GOAL
Convert the records from the line containing "Screen dimensions: 1512x800" through the end of the records into a Markdown table with the columns Row and Line, numbering each line in order and leaving out blank lines.

STORED ROWS
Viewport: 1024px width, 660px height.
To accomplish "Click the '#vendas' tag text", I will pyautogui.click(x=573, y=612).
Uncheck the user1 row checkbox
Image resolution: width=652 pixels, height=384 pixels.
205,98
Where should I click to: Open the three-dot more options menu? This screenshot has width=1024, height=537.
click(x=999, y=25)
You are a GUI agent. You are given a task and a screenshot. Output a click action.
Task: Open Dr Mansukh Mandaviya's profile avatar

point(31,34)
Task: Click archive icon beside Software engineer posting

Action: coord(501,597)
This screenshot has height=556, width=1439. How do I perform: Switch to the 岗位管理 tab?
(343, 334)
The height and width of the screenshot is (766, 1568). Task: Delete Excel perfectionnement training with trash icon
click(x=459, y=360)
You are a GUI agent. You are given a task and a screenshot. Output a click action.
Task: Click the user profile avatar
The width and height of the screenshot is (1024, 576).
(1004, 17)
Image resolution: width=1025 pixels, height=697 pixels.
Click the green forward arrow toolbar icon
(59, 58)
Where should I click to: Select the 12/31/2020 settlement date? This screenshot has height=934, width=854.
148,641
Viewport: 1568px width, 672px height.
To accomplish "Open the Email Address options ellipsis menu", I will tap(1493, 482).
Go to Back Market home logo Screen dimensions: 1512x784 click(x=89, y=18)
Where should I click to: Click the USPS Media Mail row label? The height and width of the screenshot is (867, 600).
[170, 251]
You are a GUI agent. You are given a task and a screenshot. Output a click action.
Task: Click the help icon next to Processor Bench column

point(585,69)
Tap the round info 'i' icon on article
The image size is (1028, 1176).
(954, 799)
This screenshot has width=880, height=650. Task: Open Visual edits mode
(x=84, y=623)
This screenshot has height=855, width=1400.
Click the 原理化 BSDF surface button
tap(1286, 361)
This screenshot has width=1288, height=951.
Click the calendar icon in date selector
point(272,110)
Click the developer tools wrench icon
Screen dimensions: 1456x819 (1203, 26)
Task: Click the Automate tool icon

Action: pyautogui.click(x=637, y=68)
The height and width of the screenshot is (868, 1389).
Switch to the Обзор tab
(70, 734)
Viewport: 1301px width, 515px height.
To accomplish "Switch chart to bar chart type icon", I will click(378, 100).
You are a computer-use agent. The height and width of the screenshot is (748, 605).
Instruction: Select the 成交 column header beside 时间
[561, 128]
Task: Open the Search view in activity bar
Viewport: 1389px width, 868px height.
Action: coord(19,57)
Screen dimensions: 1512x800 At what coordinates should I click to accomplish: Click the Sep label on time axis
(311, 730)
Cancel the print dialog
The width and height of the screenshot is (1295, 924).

PROBLEM SOLUTION
| Row | Line |
|---|---|
| 1 | Screen dimensions: 1512x800 At what coordinates should I click to accomplish: Click the Sep label on time axis |
| 2 | (311, 730) |
| 3 | Cancel the print dialog |
| 4 | The width and height of the screenshot is (1295, 924). |